- _Teks Sumber_
Rabu, 16 Agustus 2006

Meski jauh dari kesempurnaan dari metode penulisan. tulisan ini kupersembahkan untuk Bapakku di HUT RI ke 61. hal ini kulakukan sebagai ungkapan kecil dan tak setara atas perjuangan dan kasih sayangmu yang tetap kurasakan sampai detik ini.


Jember, 17 Agustus 2006 / 00.25 WIB

Kau Pejuangku

Di sudut kamar berukuran 3 X 2, 5 meter, berdiri seorang lelaki sedang menyandarkan tubuhnya di almari. Ia terlihat merintih kesakitan. Keringat dingin yang menelusuri tubuhnya, membuat ia merasa tak nyaman.

Rasa sakit yang dirasakan tak lain lain karena penyakit jantung coroner yang diidapanya. Maklum saja, di usianya yang sudah mencapai kepala tujuh, rasa sakit itu ia rasakan semakin menderu.

Kendati demikian ia tak mau pasrah, semangat berjuanganya melawan penyakit tersebut terus dikobarkanya. Meski sesekali nafasnya terasa sesak, ia tetap berjuang untuk lepas dari rasa sesak itu.

Sosok itu tak lain Pejuangku. Nama lengkapanya, Atim Sasmita. Ia dilahirkan di Pandaan – Bangil – Pasuruan 76 tahun silam, tepatnya 30 Januari 1930.

- _Tugas Latihan_
1 - Salinlah bagian teks sumber tanpa perubahan sedikit pun, dimulai dari kata-kata yang memuat "Rabu, 16 Agustus" dan berhenti setelah "merasa tak nyaman.".
2 - Jawablah pertanyaan berikut berdasarkan teks sumber.
(a) Di kota mana tulisan bertanggal 17 Agustus 2006 itu dibuat?
(b) Siapa nama lengkap sosok yang disebut "Pejuangku"?
(c) Pada tanggal berapa sosok tersebut dilahirkan?
3 - Tuliskan semua tanggal yang disertai bulan dan tahun dalam teks sumber.

- _Data yang Diberikan_
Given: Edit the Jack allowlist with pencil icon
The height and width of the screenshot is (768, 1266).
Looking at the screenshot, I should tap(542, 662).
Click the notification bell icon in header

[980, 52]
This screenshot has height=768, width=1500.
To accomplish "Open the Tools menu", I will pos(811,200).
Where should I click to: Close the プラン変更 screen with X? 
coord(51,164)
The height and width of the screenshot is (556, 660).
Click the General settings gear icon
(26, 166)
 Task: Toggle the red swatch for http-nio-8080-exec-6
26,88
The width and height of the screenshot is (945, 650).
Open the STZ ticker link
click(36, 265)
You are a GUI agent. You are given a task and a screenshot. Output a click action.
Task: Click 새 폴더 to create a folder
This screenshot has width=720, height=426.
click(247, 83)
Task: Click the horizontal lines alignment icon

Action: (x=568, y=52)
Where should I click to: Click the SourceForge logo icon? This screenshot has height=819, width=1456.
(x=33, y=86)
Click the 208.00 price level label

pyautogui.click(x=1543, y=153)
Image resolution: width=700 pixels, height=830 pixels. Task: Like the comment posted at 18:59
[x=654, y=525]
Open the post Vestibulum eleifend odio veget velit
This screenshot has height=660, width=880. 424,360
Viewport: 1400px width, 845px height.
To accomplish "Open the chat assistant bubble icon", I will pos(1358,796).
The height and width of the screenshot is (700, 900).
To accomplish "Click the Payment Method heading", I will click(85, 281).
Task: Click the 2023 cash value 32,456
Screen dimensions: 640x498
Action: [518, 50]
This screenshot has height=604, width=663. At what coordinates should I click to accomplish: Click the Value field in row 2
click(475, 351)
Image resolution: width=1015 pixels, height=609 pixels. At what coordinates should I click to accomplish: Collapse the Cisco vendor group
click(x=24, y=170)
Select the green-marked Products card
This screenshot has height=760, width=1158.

- _Jawaban Latihan_
1 -
Rabu, 16 Agustus 2006

Meski jauh dari kesempurnaan dari metode penulisan. tulisan ini kupersembahkan untuk Bapakku di HUT RI ke 61. hal ini kulakukan sebagai ungkapan kecil dan tak setara atas perjuangan dan kasih sayangmu yang tetap kurasakan sampai detik ini.


Jember, 17 Agustus 2006 / 00.25 WIB

Kau Pejuangku

Di sudut kamar berukuran 3 X 2, 5 meter, berdiri seorang lelaki sedang menyandarkan tubuhnya di almari. Ia terlihat merintih kesakitan. Keringat dingin yang menelusuri tubuhnya, membuat ia merasa tak nyaman.

2 -
(a) Jember
(b) Atim Sasmita
(c) 30 Januari 1930

3 -
16 Agustus 2006
17 Agustus 2006
30 Januari 1930